No reply comes, and I take that as a win.

Banging sounds at my door. “Breakfast,” shouts the same voice I heard coming down the corridor. “You’re to be in the dining hall in ten minutes.”

“I’m just using the bathroom,” I call back.

The person moves on, and I exhale a sigh of relief. Any moment of privacy in this place is a blessing.

I relieve myself and throw water over my face. A disposable toothbrush and small tube of toothpaste have been provided, so I use them to scrub my teeth. My mouth feels horrible after the poor night’s sleep, and the drugs they gave me didn’t help. I wish I had some decent clothes to change into, but all I have are these scratchy pink top and pants.

When I’m done, I go to the door and crack it open. I peer down the corridor. People are milling about—both those dressed in white and those in pink. I know that pink signifies a patient, while white means staff.

I remember where that horrible woman told me the dining hall was, and, feeling self-conscious, leave my room to head in that direction.

I do my best not to make eye contact with anyone. I keep my head down, my hair falling over my face. I wonder if any of them will notice my scar and assume it’s self-inflicted. None of them would guess what really happened—that a cult leader slashed my face as punishment for running away.

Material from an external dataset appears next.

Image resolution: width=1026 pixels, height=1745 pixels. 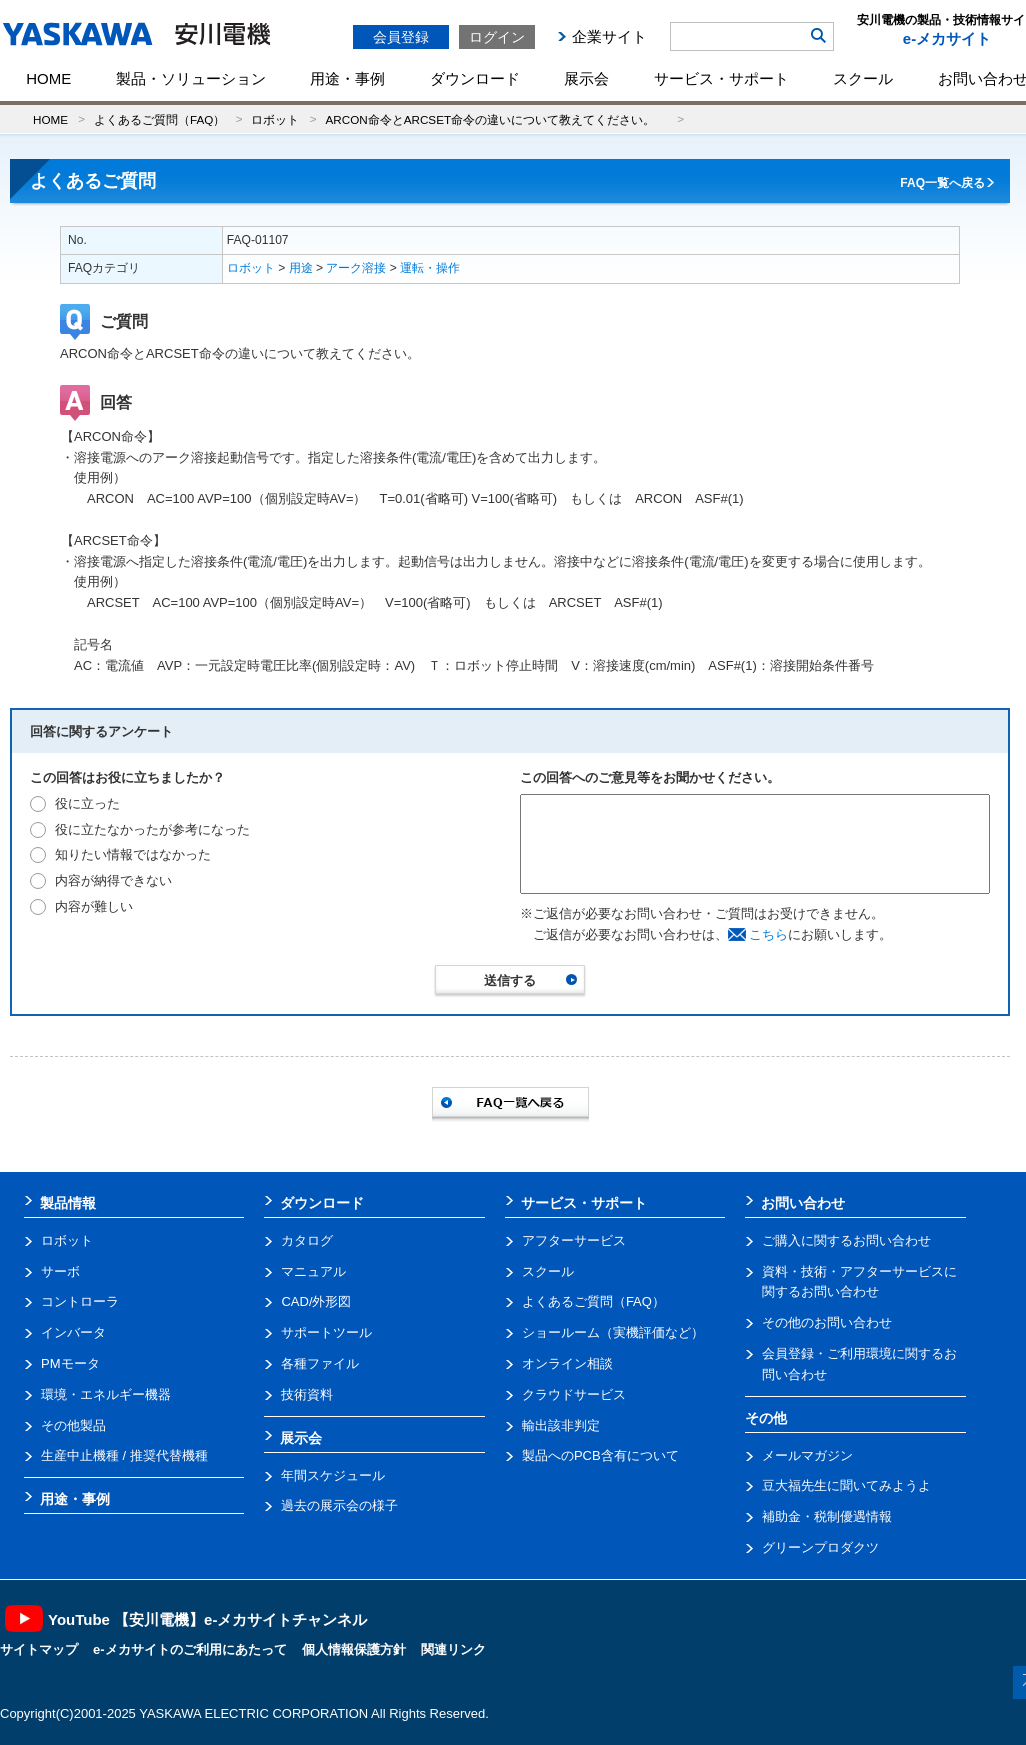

In fact, I’d bet some of the other people here would think I was making stuff up from an unwell mind if I told them my story, rather than believe it’s the truth.

The breakfast room consists of one long line of tables with benches on either side. People in pink are already seated, bowls of what looks like porridge placed in front of them. Theatmosphere is subdued, and my stomach knots. I don’t want to be here.

I go to take a seat on a bench at the farthest end of the table, but, just as I begin to sit, someone kicks the bench out from under me. I only just catch myself before I spill onto the floor.

“Hey!” I protest.

“You need to line up and collect your meds before breakfast,” a male voice says.

I glance over my shoulder to see it’s the asshole from last night—Carter.

“I don’t need any meds. I shouldn’t even be here.”

“You don’t have any choice. In here, you belong to us, and if we tell you to take your meds, then you take your meds. If you refuse, we will force them into you.”

I don’t want to be drugged. My head is finally feeling clearer after they sedated me yesterday, and I don’t want to go back to that fog. Even if the drugs put a stop to the Prophet’s voice, I don’t want to spend my life living one step away from reality.

The Preachers helped me by making me feel more alive, stronger, braver. The drugs help me by making me distant, detached, groggy. I know which option I prefer. In fact, they are doing me a favor here by showing me there is something scarier than having the Prophet in my head, and that’s losing my independence and the ability to think clearly.

But I can’t fight this place. I have to go along with it until I figure out what I’m going to do to get the hell out of here. I need to make them think I’m compliant and responsive to their treatment, and then I need to convince my parents I’m well again. It won’t be easy—especially if I still have the Prophet whispering in my ear—but it’s the only way I’m going to get out of this hellhole.

When I’m back home, and well, then I can figure out how I’m going to get back to my men.

Guilt twists inside me. I shouldn’t only be thinking about the Preachers. I need to think of Daisy, too. She’s asked for my help, and I can’t ignore her. But help her? I have no idea how I’m going to do that—and honestly, the thought of making myself a target of the Prophet again terrifies me—but I won’t abandon her. I need to get my hands on the letter she wrote and see if she included some clue that perhaps my parents wouldn’t have noticed. Would they have even kept the letter? I hope so.

“Come on. What are you waiting for?”

Carter grabs my upper arm and yanks me along with him.